Davvero è tramontata la possibilità di provare piacere?

«Sì, e basta vedere cosa è accaduto nell’ ambito della sessualità. Nel corso degli ultimi quarant’ anni ci sono state trasformazioni insieme miracolistiche e traumatiche».

Ossia?

«Con la rivoluzione sessuale degli anni Sessanta-Settanta tramonta il sentire erotico della civiltà occidentale, in cui la seduzione aveva un’ importanza centrale. Sotto l’ ingiunzione di una impossibile “trasparenza”, le relazioni sessuali diventarono banali, rozze, brutali, perché si presumeva che gli esseri umani disponessero a loro piacere del loro inconscio e della loro sessualità. Gli anni Ottanta hanno visto il sorgere di due fenomeni apparentemente opposti, ma complementari anche da un punto di vista politico: il ritorno del velo nelle società islamiche e la democratizzazione della pornografia in Europa e in America».

Con quali conseguenze?

«Da un lato un neopuritanesimo delirante e dall’ altro una trivialità collettiva senza precedenti. Con gli anni Novanta si è arrivati al “sesso estremo” che, promosso in ambienti artistici e letterari,è stato rapidamente recuperato e assimilato dal video e da Internet. Nell’ ultimo decennio sono tramontate perfino le perversioni che sono formazioni psichiche troppo complesse e raffinate per avere la possibilità di svilupparsi in un mondo in cui tutto ha assunto l’ immediatezza del miracolo e del trauma».

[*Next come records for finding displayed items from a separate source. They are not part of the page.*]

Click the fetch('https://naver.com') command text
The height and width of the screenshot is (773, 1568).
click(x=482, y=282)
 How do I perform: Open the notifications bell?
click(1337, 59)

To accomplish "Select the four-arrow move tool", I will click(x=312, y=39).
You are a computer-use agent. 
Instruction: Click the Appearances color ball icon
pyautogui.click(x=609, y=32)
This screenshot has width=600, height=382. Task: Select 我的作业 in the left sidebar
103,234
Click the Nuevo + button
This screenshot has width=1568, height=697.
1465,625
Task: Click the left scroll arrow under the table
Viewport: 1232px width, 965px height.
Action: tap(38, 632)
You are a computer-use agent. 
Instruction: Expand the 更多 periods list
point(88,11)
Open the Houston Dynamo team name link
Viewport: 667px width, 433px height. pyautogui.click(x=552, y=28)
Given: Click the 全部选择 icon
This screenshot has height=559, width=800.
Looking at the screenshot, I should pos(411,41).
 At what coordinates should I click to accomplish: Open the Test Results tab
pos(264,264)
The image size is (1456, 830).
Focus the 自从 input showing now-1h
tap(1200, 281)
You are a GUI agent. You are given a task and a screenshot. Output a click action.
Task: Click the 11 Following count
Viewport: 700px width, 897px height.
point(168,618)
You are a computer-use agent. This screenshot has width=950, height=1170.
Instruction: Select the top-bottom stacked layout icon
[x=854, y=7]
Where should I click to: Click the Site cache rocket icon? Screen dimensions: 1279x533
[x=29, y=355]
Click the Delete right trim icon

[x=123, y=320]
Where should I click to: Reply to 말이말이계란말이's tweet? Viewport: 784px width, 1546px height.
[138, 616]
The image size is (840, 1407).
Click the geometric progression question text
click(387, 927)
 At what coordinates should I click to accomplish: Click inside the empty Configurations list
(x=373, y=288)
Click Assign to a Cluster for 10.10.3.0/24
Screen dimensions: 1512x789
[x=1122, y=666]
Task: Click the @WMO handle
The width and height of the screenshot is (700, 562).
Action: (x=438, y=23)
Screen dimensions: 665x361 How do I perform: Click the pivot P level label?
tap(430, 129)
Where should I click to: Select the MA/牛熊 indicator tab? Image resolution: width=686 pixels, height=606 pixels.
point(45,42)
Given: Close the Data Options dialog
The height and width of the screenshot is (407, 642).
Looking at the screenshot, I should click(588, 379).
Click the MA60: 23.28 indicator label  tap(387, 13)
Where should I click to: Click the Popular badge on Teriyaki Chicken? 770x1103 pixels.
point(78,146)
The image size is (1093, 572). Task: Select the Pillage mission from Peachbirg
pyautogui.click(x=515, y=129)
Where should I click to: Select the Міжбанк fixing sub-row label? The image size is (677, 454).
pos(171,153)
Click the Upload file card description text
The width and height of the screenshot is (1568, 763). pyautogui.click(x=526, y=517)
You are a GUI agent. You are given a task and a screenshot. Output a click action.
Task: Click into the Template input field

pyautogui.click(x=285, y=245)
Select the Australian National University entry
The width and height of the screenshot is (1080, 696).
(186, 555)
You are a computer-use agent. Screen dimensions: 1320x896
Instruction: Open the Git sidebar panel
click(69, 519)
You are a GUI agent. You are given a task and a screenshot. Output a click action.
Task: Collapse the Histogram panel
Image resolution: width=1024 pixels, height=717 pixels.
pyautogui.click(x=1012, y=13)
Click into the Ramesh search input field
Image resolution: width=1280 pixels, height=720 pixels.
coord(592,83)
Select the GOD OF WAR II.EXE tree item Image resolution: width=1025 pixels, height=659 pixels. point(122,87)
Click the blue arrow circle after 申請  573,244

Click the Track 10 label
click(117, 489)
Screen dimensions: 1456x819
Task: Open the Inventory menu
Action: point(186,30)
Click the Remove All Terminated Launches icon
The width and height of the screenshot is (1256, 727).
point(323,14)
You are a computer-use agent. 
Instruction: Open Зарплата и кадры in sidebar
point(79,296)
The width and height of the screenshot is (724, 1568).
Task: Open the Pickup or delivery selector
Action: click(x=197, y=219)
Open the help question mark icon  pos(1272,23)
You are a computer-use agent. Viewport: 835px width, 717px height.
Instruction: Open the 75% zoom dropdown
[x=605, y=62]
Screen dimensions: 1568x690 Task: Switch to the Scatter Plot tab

Insomma questi quarant’ anni di egemonia della comunicazione sono da buttare?

«Non direi. Chi è sopravvissuto in condizioni decenti ed ha seguito con vigilanza intellettuale e partecipazione emozionale lo svolgersi degli eventi, corre ora il rischio di morire dal ridere».

Tra una risata e l’ apocalisse?

«Ma io non sono un apocalittico. Come dicevano gli stoici: “neanche così, poi è tanto male”, dato che una Terza guerra mondiale non è scoppiata e siamo ancora qui ad analizzare il declino della civiltà».